_Actions to take_:
a) From the profile of Troy Brown, copy the passage that begins at the words "American basketball player" and stops after the words "1995 NBA draft.".
b) According to the profile of Troy Brown, what percentage did he shoot from the field in his senior season at Providence?
c) Summarize the profile of Troy Brown in two sentences.

_Excerpted text_:

────────────────────────────────────────

Troy Brown

Personal information
- Born: April 3, 1971 (age 55) Lynn, Massachusetts, U.S.
- Listed height: 6 ft 8 in (2.03 m)
- Listed weight: 238 lb (108 kg)

Career information
- High school: Governor Dummer Academy (Byfield, Massachusetts); Brewster Academy (Wolfeboro, New Hampshire);
- College: Providence (1990–1995)
- NBA draft: 1995: 2nd round, 45th overall pick
- Drafted by: Atlanta Hawks
- Playing career: 1995–2007
- Position: Small forward

Career history
- 1995–1996: Grand Rapids Mackers
- 1996: Connecticut Pride
- 1996–1997: MTV Flippers Giessen
- 1997: Oyak Renault
- 1997–1998: Connecticut Pride
- 1998–1999: ALM Évreux Basket
- 1999–2000: Bosch Blue Winds
- 2001: Montpellier Paillade Basket
- 2002–2003: Sioux Falls Skyforce
- 2003: Club Deportivo Libertad
- 2004–2005: Boston Frenzy
- 2005: Petro Atletico de Luanda
- 2005–2007: Rochester RazorSharks

Career highlights
- ABA champion (2006); CBA All-Star (1998);
- Stats at Basketball Reference

= Troy Brown (basketball, born 1971) =

American basketball player (born 1971)

Troy Sidney Brown (born April 3, 1971) is an American former professional basketball player. He played college basketball for the Providence Friars and was selected by the Atlanta Hawks in the second round of the 1995 NBA draft.

==College career==
Born in Lynn, Massachusetts, Brown attended Providence College, where he played as a small forward. He debuted for the Friars in 1990–91, going on to redshirt the 1993–94 season, and then playing his senior season in 1994–95. As a senior, he averaged 12 points and 7.9 rebounds per game and shot 52 percent from the field.

────────────────────────────────────────

_Data provided_:

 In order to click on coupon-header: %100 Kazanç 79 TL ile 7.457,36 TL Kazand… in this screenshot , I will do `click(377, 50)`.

────────────────────────────────────────

_Answers for each item_:
a)
American basketball player (born 1971)

Troy Sidney Brown (born April 3, 1971) is an American former professional basketball player. He played college basketball for the Providence Friars and was selected by the Atlanta Hawks in the second round of the 1995 NBA draft.

b) He shot 52 percent from the field.

c) Troy Sidney Brown, born April 3, 1971, in Lynn, Massachusetts, is an American former professional basketball player who played college basketball for the Providence Friars and was selected by the Atlanta Hawks in the second round of the 1995 NBA draft. A small forward, he redshirted the 1993–94 season and averaged 12 points and 7.9 rebounds per game as a senior in 1994–95.